A: It depends on use case. For early stopping in low-stakes scenarios (homework help), 78% is valuable—you can abort likely-wrong trajectories early. For safety-critical applications (medical diagnosis), you’d want >95% and would combine episode features with other signals. The framework’s value is more in diagnostics than real-time control.

Q7: How does ThinkARM handle models with different tokenizers or languages?
A: The framework uses the GPT-4 tokenizer (‘cl100k_base’) for token counting consistency. For multilingual analysis, you should verify that sentence segmentation works correctly for your language. The episode definitions are conceptual and should translate, but the annotation model’s understanding of linguistic cues may vary. Always validate against a small human-annotated sample first.

Q8: Can I extend the episode taxonomy beyond the eight categories?
A: The framework is extensible, but proceed with caution. Adding “Debug” or “Backtrack” episodes might capture AI-specific behaviors. However, the automatic annotator was trained on the eight-category taxonomy; expanding it requires re-annotating the gold standard and re-validating GPT-5’s performance. For most research questions, the existing taxonomy plus transition analysis is sufficient.
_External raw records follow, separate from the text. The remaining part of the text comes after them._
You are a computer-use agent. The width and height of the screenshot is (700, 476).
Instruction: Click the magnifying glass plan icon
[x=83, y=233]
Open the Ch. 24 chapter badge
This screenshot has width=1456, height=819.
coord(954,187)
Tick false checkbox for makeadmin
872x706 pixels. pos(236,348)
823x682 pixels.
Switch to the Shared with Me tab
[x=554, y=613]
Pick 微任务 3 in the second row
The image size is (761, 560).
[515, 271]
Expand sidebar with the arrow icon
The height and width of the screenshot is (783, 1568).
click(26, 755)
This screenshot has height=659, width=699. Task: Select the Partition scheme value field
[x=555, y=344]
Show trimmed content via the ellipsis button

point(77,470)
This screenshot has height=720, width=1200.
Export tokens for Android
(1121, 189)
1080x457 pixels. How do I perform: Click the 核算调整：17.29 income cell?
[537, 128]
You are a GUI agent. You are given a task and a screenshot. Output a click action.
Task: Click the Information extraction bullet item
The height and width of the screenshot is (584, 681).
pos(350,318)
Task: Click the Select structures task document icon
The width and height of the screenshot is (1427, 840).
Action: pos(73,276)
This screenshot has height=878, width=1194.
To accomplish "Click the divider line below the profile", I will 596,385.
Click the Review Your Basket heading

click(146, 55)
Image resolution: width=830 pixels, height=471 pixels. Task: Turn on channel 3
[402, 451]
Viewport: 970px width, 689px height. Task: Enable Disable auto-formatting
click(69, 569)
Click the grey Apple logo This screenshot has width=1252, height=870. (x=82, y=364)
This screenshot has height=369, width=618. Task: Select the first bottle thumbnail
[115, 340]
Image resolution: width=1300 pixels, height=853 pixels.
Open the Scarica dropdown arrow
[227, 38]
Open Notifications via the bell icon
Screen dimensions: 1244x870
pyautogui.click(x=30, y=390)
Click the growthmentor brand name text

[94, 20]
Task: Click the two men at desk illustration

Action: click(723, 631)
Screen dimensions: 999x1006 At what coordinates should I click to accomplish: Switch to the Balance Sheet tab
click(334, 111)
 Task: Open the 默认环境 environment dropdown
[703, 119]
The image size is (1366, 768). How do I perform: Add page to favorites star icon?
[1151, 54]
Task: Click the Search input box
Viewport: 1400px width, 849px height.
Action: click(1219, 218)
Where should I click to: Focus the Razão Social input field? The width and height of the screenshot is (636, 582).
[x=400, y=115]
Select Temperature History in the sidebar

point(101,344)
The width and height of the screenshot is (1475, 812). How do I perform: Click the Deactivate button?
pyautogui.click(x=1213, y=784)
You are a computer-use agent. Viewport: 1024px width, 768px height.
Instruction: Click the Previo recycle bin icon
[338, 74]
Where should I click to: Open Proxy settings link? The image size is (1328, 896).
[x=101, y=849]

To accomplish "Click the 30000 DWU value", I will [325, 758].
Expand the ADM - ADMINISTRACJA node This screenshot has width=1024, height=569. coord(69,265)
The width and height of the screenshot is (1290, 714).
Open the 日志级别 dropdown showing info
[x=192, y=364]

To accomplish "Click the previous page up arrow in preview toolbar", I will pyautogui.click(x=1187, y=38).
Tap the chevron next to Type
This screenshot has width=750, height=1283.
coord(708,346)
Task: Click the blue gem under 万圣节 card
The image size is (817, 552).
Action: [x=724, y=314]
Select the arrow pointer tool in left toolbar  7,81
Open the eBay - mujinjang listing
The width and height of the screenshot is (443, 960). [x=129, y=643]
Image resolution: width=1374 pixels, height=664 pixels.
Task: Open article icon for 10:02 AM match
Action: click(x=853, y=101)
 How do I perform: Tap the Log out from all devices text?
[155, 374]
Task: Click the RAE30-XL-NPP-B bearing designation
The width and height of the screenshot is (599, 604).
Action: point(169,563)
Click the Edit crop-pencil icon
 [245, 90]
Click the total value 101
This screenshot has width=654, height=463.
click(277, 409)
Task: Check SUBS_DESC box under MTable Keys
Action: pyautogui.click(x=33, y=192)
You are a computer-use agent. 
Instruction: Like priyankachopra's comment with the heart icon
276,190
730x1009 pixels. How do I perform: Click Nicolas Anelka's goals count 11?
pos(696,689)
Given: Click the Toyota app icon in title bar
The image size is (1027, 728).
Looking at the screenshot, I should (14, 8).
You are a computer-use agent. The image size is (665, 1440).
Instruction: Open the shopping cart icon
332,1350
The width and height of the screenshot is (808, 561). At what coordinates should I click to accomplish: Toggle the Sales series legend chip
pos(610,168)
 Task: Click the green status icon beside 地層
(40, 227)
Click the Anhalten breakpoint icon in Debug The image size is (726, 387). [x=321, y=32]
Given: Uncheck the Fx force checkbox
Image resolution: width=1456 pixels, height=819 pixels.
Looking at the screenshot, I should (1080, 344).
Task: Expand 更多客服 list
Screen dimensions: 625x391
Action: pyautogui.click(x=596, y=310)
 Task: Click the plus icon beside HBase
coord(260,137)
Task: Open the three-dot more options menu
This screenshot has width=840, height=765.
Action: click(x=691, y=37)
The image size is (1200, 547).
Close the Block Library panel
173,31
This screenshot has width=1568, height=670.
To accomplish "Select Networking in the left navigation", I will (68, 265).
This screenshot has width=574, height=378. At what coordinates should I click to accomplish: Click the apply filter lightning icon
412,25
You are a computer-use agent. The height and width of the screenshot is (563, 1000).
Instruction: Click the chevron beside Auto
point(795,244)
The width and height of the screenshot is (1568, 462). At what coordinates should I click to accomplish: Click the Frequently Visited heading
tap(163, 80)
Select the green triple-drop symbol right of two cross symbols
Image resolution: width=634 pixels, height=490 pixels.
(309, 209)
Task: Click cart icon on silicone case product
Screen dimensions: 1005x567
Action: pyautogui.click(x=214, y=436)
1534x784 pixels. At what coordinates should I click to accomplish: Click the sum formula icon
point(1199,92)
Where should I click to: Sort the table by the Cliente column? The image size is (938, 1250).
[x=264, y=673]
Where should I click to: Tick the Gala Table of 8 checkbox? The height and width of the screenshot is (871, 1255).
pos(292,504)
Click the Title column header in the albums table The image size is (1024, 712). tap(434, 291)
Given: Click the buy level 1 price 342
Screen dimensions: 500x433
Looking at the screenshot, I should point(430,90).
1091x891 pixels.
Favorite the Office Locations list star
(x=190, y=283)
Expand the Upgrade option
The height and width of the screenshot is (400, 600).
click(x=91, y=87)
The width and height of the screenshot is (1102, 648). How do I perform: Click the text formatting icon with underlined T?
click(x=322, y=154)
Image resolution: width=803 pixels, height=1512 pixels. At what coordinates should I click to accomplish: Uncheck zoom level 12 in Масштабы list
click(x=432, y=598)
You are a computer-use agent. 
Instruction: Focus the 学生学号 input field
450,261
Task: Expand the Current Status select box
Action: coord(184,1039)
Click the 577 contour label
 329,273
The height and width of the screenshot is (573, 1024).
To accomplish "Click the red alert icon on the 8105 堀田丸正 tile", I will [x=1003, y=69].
Q9: What’s the minimum dataset size needed to get reliable episode statistics?
A: For stable episode ratio estimates, you need at least 50-100 diverse problems. For transition patterns, 1,000+ sentences is recommended. The full 100-problem, 15-model study provides 410,991 sentences, which yields highly reliable statistics. If you’re analyzing a specialized domain, aim for 10+ problems per domain category.

Q10: How do efficiency methods like pruning affect episode distributions?
A: ThinkARM analysis shows that aggressive pruning (L1, ThinkPrune) disproportionately targets Verify and Analyze episodes, destroying the metacognitive loops essential for reliability. This explains why compressed models often show surprising failures—they’ve lost their inner critic. When evaluating efficiency methods, always check if they preserve Verify→Monitor and Explore→Analyze transitions.